Exercise prompt = Repeat exactly, and only, the lines below starting at the line that contains "How do I perform: Click the General" and ending at the line that contains "Given: Click the", inclusive of both.

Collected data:
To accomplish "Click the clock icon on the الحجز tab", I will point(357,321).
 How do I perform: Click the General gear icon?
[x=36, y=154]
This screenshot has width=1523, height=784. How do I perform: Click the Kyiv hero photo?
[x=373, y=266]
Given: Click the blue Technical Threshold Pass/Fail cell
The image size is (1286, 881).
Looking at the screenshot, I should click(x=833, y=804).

* * *

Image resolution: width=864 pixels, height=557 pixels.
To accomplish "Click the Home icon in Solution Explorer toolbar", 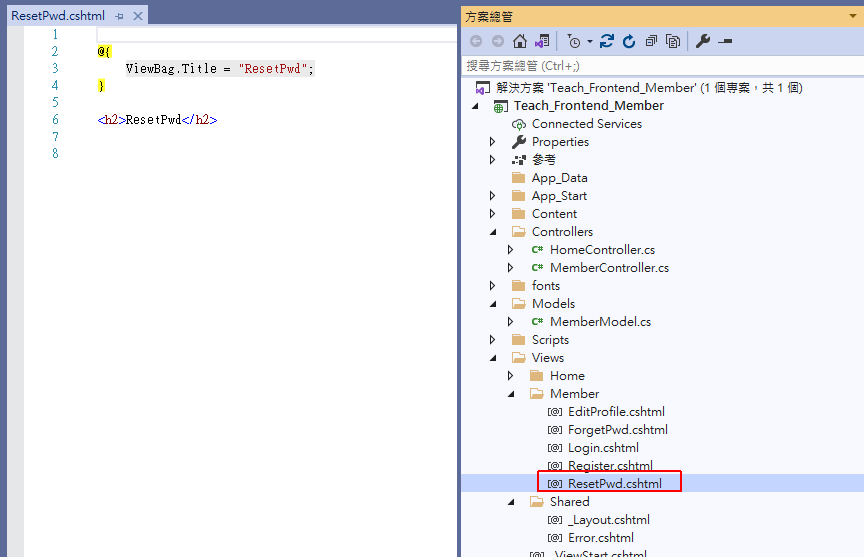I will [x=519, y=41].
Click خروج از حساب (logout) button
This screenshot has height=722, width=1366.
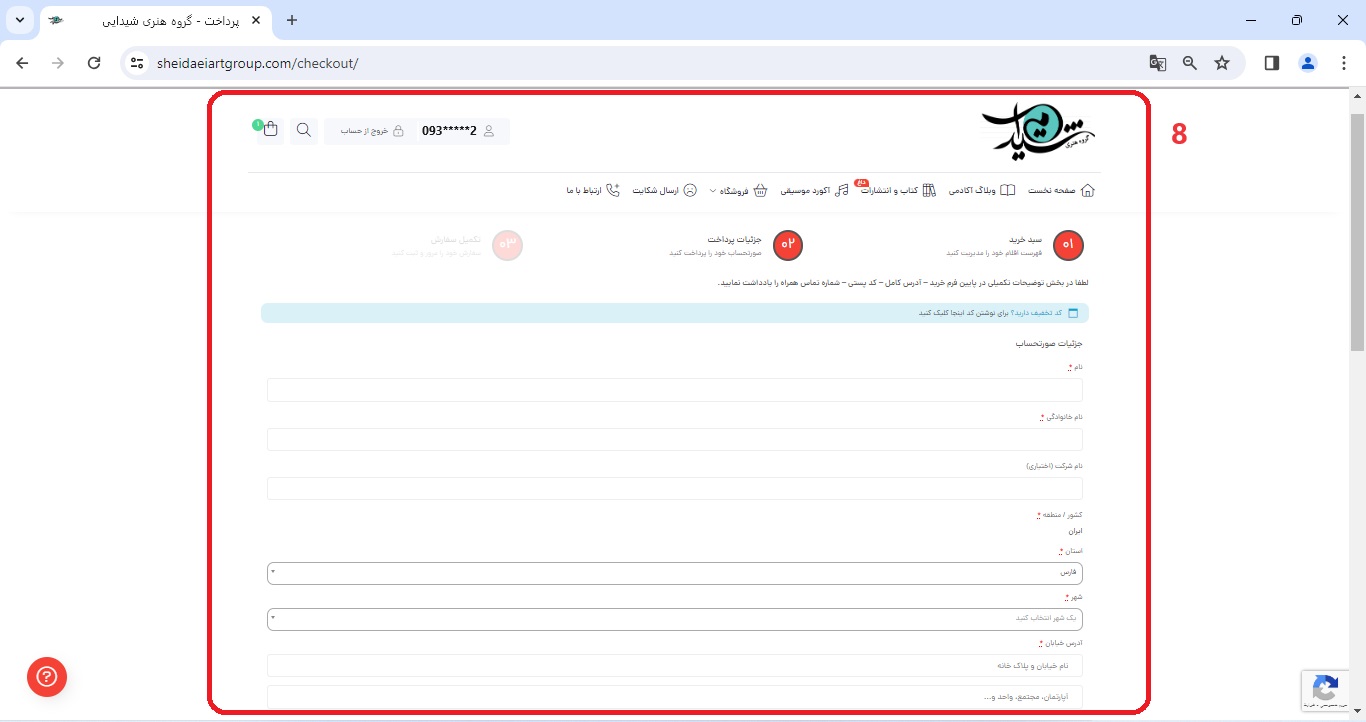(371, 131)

Output for this exercise =
 How do I perform: Click the General gear icon?
[x=36, y=154]
This screenshot has width=1523, height=784. How do I perform: Click the Kyiv hero photo?
[x=373, y=266]
Given: Click the blue Technical Threshold Pass/Fail cell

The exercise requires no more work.